Space Archaeology: It seems a corollary of the Drake equation that there must be more extinct alien cultures than living ones. But apart from scientific plausibility, what are the attractions of xenoarchaeological stories for a writer?
Sean Williams: It’s two for the price of one, for me, anyway: the alien and the very old. That’s what draws me to these stories. It’s also easier, I suppose, for a writer to depict a dead culture, a static culture, than a living, changing one. We can draw it out, take our time getting to the understanding of the alien, if that’s possible at all, rather than jumping in feet first. We can’t always take the easy ways out, of course, but the attraction is there.
Space Archaeology: I imagine that, given your anthropological focus, you’d also like having the aliens ‘off stage’ as it were, so you could focus on human response to their discoveries.
Sean Williams: Yes, that’s true too. I do love that kind of story, and particularly enjoyed stirring up the ants-nest in Geodesica: Ascent just this way. So much fuss about an artefact that is never once seen until the final page! We’re an excitable bunch, we humans.
Space Archaeology: Have either of you had any training or experience in archaeology? Did you draw on any particular non-fiction sources, from any discipline, in creating the artefacts in these novels?
Sean Williams: I’m the science guy of the partnership, so if there are any errors, they’re all mine. Basically, I absorb a lot of information at a relatively steady rate, from magazines, people and the Internet, rather than bingeing on intensive research, because I find I get sleepy if I spend too long in libraries. Passive research, in other words, paying particular attention to astronomy, particle physics and archaeology. That said, there have been times when I had to knuckle down and focus on particular areas of future projects, to make sure they were right before writing a single word. The Orphans series in particular took a lot of work, and Astropolis has involved a great deal of preparatory thought too. It’s not confined solely to SF, either. My fantasy novel The Crooked Letter combines years of research into theology and science in an attempt to create a religion that meshes well with both. So I guess the short answer is that it varies with each book.
Space Archaeology: The excerpt we’ve seen of Saturn Returns (http://www.wordfire.onestop.net/Writing_S_Williams.html) promises more exploration of human potential, the deep future, and enigmatic artefacts. Do you see your writing moving in a particular direction across the series?
Sean Williams: I can tell you that the first novel is a fast-paced picaresque journey through the ruins of a galactic empire (lots archaeology there) with a structure vaguely reminiscent of the classic Gothic novel Melmoth the Wanderer. The second novel concerns the middle years of a new empire, one that’s trying to fill the shoes of the one that’s gone (expect expeditions to contact old and deeply isolated post-human minds for reasons I won’t go into here). The third book is a chase through various environments, one of them based loosely on the Twentieth Century–which certainly qualifies as an archaeological experience for those inhabiting that future.
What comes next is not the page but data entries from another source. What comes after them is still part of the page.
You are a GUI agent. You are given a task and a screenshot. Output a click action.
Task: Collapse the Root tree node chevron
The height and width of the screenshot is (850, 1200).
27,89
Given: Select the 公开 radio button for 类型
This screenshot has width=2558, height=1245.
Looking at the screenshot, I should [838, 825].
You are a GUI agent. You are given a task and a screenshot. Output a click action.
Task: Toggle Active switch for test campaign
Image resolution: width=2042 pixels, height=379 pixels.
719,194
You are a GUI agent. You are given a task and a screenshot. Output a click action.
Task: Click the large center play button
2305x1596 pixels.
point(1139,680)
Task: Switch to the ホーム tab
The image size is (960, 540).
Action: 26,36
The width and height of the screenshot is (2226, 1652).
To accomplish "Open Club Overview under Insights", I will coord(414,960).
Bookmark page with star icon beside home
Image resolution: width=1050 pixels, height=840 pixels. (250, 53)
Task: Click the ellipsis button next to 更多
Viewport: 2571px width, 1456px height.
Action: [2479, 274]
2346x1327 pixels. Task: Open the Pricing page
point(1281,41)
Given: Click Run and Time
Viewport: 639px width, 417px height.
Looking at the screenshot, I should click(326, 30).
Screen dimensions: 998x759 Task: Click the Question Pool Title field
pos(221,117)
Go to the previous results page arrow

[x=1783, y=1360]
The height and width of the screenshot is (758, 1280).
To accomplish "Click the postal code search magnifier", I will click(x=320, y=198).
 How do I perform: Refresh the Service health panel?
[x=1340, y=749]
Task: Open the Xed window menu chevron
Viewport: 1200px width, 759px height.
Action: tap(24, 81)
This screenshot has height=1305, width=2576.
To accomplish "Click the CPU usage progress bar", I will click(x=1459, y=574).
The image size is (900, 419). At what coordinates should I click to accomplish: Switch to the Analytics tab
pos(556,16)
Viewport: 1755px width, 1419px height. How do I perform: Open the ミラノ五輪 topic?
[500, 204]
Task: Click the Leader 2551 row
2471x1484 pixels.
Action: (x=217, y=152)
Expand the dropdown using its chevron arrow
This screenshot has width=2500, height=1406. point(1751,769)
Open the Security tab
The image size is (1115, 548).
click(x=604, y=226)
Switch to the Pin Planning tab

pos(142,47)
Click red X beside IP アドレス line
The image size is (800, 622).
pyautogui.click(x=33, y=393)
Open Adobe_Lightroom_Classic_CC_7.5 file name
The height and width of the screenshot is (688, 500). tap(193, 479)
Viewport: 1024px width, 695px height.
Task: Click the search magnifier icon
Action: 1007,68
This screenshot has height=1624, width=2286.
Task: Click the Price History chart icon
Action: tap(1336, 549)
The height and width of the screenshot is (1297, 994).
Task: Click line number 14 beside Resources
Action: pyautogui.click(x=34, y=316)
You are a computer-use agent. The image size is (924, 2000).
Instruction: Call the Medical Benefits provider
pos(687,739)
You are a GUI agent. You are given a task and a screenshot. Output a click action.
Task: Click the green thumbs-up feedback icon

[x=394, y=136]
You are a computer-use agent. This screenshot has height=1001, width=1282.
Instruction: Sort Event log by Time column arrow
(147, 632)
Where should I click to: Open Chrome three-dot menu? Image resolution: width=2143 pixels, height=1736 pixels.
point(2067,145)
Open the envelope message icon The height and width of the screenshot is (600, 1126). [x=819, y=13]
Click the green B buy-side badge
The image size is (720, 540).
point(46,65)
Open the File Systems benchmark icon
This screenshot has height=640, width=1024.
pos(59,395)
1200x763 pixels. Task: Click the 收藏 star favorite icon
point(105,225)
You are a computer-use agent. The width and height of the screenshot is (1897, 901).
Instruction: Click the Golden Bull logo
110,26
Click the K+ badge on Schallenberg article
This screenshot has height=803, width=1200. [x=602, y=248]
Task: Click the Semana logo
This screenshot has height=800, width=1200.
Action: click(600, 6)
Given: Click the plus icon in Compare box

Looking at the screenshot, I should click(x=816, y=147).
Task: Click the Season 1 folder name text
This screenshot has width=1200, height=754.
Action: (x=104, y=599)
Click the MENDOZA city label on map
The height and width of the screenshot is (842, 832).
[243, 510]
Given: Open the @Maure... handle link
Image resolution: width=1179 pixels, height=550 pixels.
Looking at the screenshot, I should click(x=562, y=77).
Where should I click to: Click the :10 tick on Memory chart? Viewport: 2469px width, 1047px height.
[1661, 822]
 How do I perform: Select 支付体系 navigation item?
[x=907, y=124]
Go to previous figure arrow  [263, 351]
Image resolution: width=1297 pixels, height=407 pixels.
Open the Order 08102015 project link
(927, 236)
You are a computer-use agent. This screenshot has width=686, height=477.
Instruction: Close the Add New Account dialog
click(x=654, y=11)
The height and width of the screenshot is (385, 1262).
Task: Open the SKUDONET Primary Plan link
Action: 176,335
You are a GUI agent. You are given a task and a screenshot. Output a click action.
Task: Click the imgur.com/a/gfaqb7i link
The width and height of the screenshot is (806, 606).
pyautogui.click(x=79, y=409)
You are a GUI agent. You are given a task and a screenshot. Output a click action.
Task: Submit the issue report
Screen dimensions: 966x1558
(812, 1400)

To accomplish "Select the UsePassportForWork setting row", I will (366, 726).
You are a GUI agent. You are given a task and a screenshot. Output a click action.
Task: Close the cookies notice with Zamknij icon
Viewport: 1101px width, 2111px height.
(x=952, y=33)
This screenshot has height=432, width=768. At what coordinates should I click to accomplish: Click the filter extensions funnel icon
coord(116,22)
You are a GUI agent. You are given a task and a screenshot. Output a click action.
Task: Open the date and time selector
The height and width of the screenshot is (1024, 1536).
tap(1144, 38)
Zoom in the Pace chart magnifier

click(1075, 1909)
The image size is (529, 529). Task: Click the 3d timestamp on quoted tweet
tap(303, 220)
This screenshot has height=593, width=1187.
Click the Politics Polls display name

In general, I’m heading in several directions at once. As well as these novels and a series of fantasy books for kids, I’m mucking around with a near-future technothriller (a la Michael Crichton) and even a “straight” forensic crime novel. So technology remains important, even if the focus is much closer to home. The study of people, as always, is the main point, although I do love shiny toys of SF…
[Saturn Returns will be published in the United States by Ace on April 24, 2007 and in Australia and the UK in July.]